| What the task asks |
Each line of the data that includes "This" must be copied.

(Collected data)
= = = = =
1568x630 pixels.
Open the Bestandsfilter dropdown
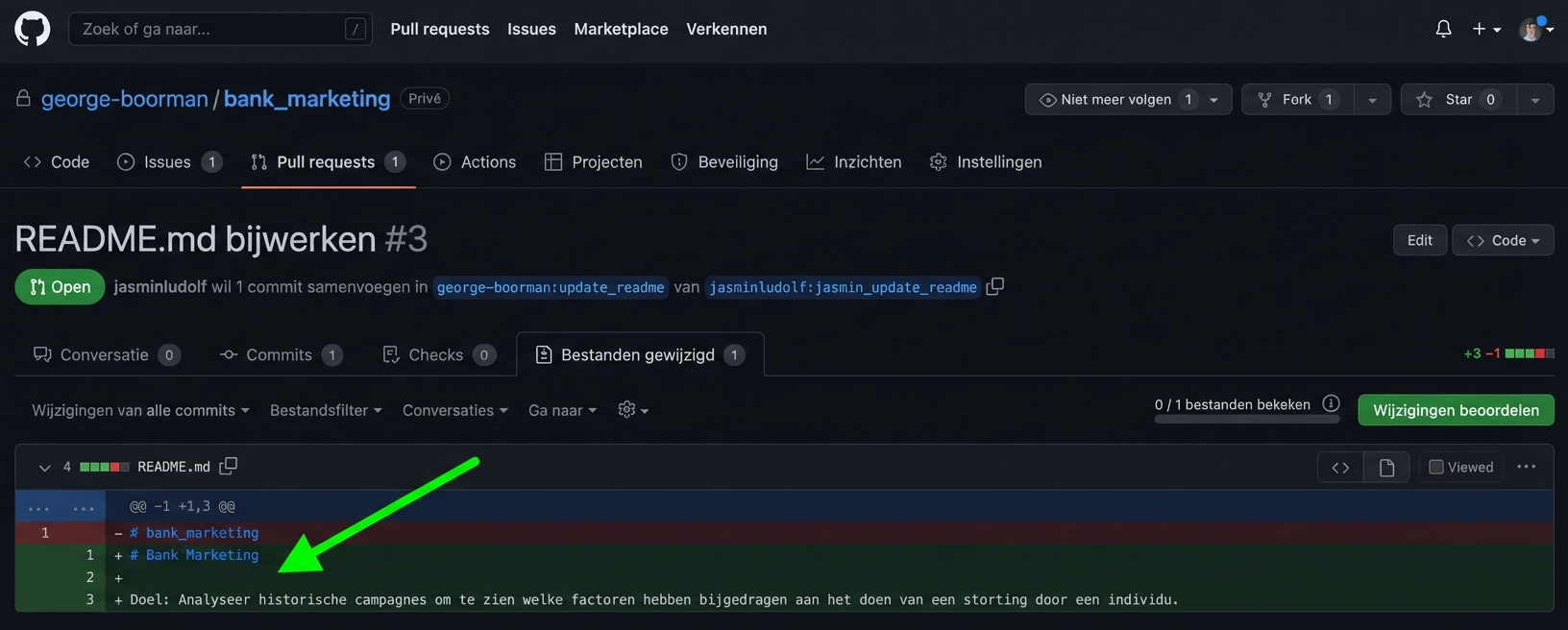point(326,410)
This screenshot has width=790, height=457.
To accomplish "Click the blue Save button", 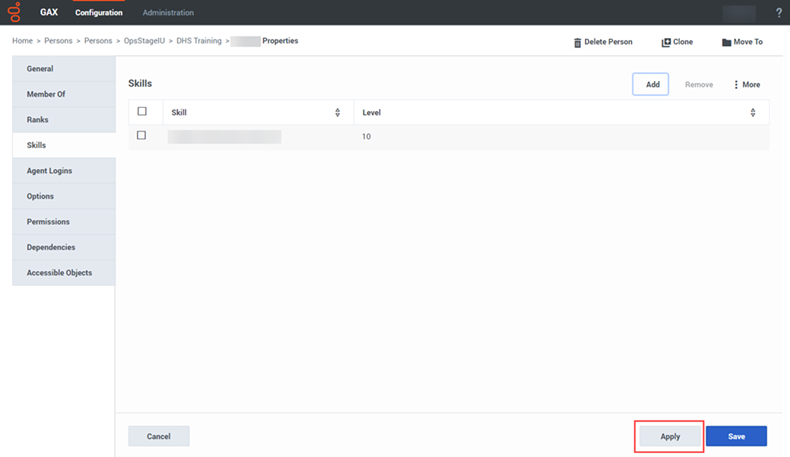I will (x=736, y=436).
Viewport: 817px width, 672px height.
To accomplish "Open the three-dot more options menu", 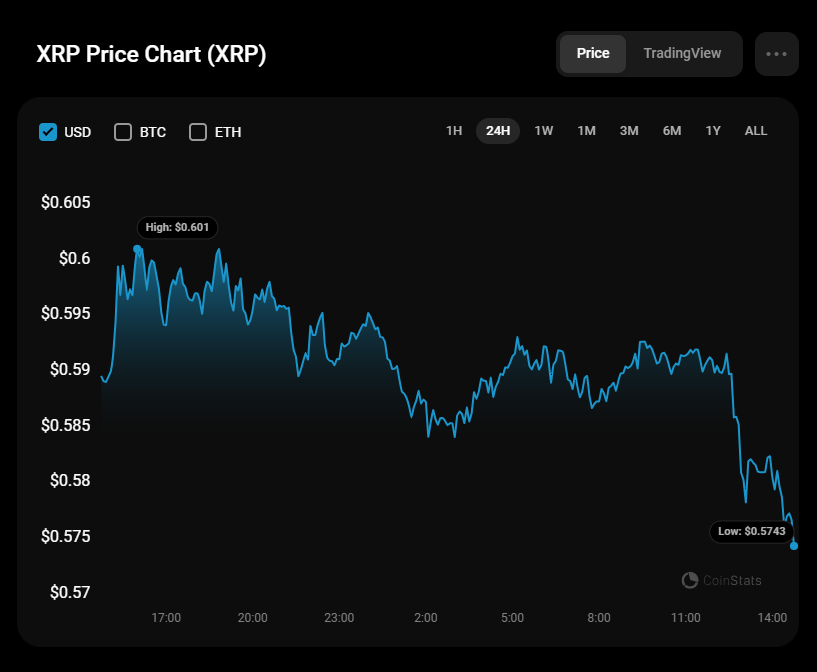I will coord(776,54).
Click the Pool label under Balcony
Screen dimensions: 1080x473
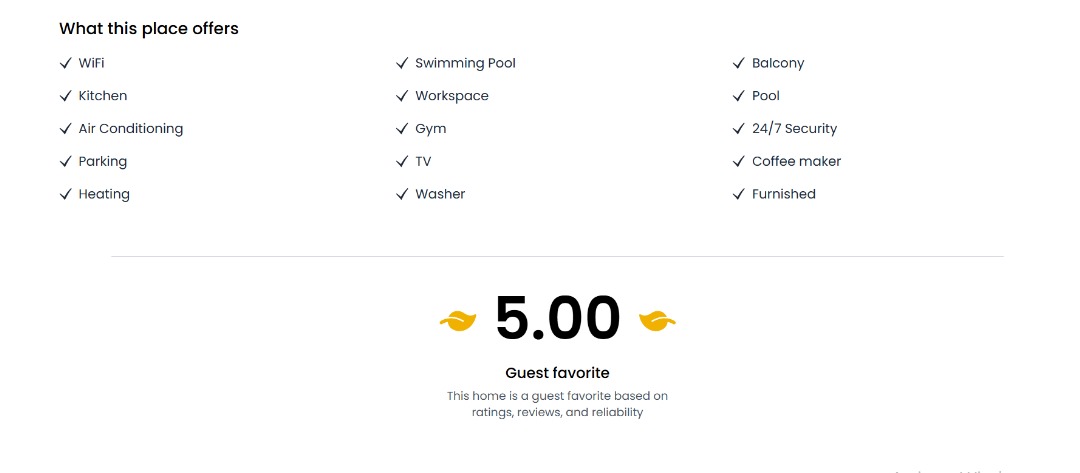765,96
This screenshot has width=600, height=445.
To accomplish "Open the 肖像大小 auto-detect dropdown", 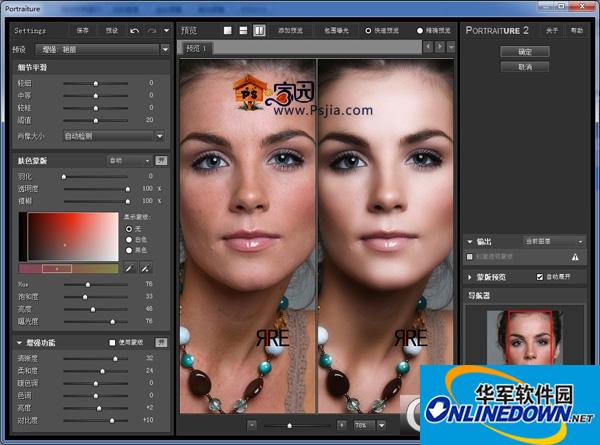I will point(114,134).
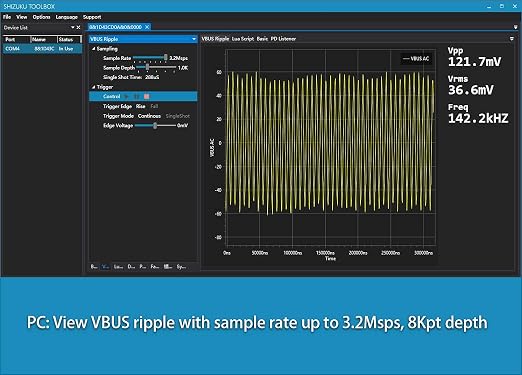
Task: Click the pause icon in Control row
Action: 136,96
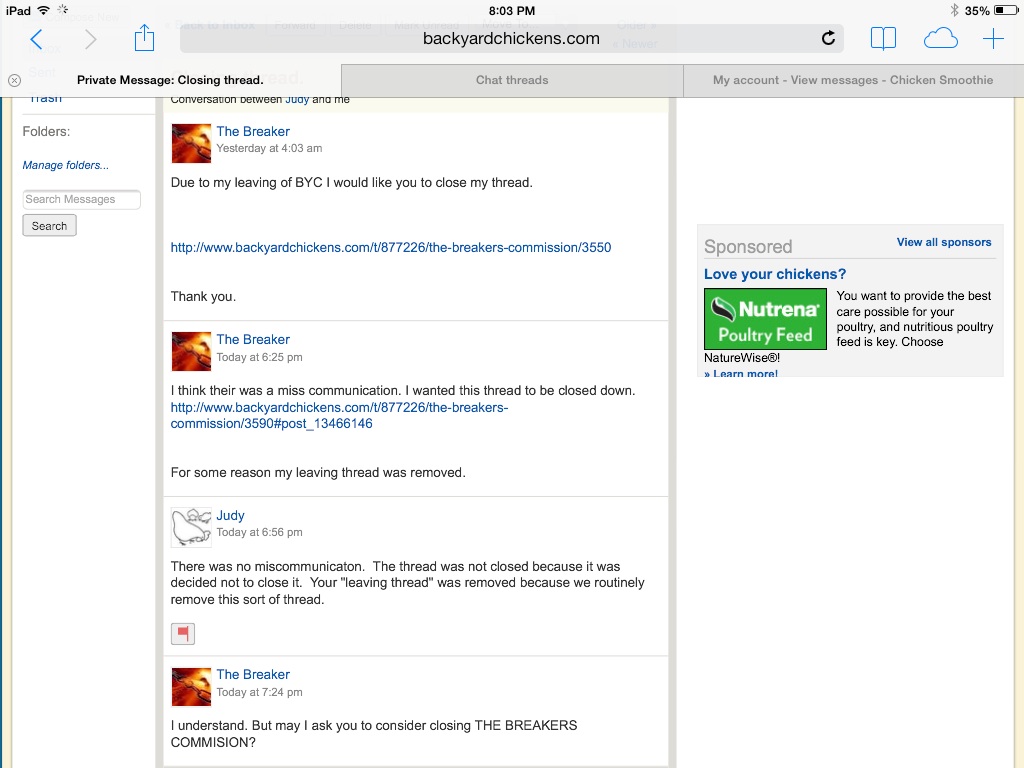The width and height of the screenshot is (1024, 768).
Task: Open iCloud Tabs cloud icon
Action: [940, 39]
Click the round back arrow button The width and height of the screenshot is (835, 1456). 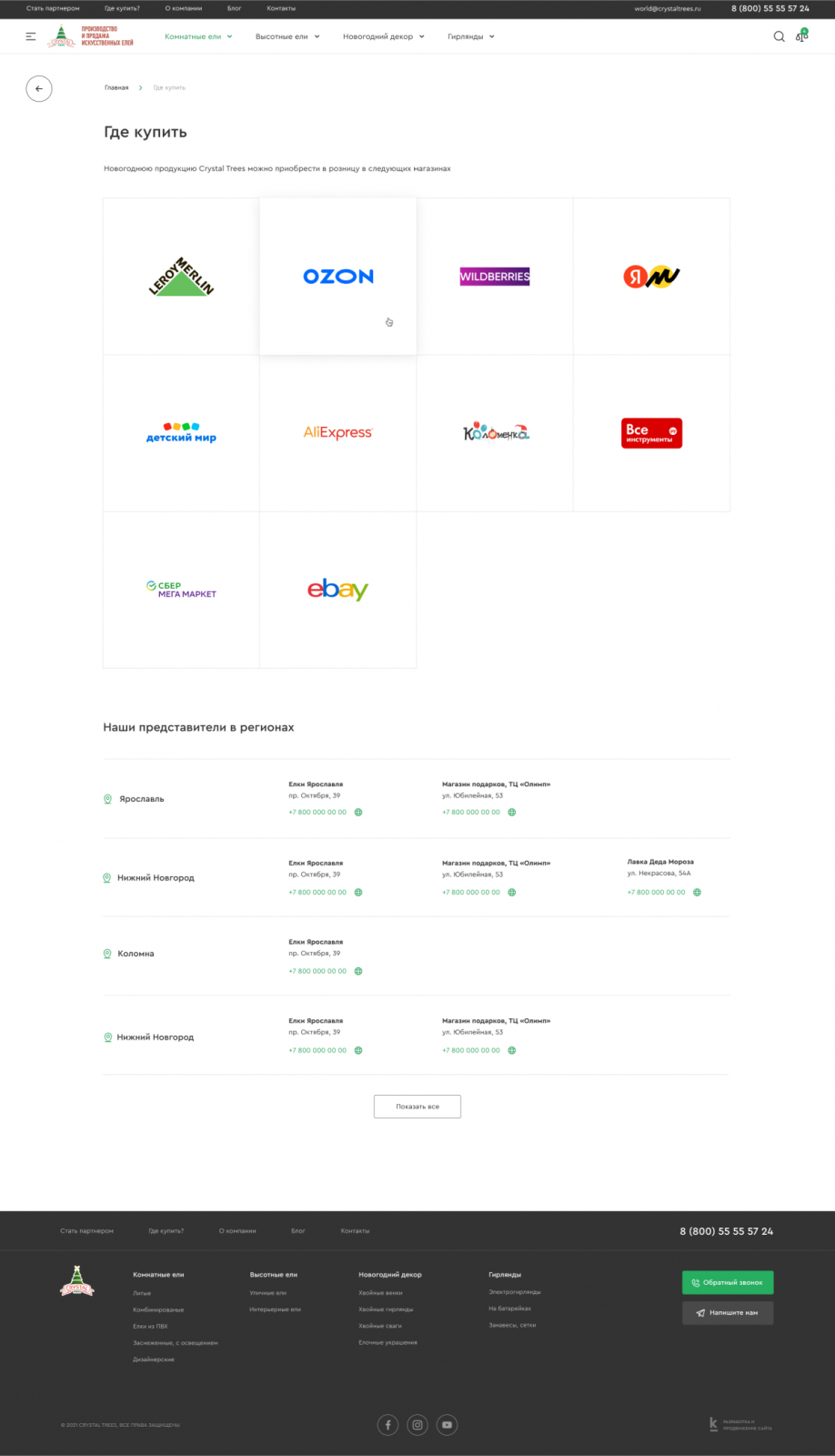pyautogui.click(x=39, y=88)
= = = = =
| Answer box |
This screenshot has width=790, height=457.
This screenshot has width=600, height=445.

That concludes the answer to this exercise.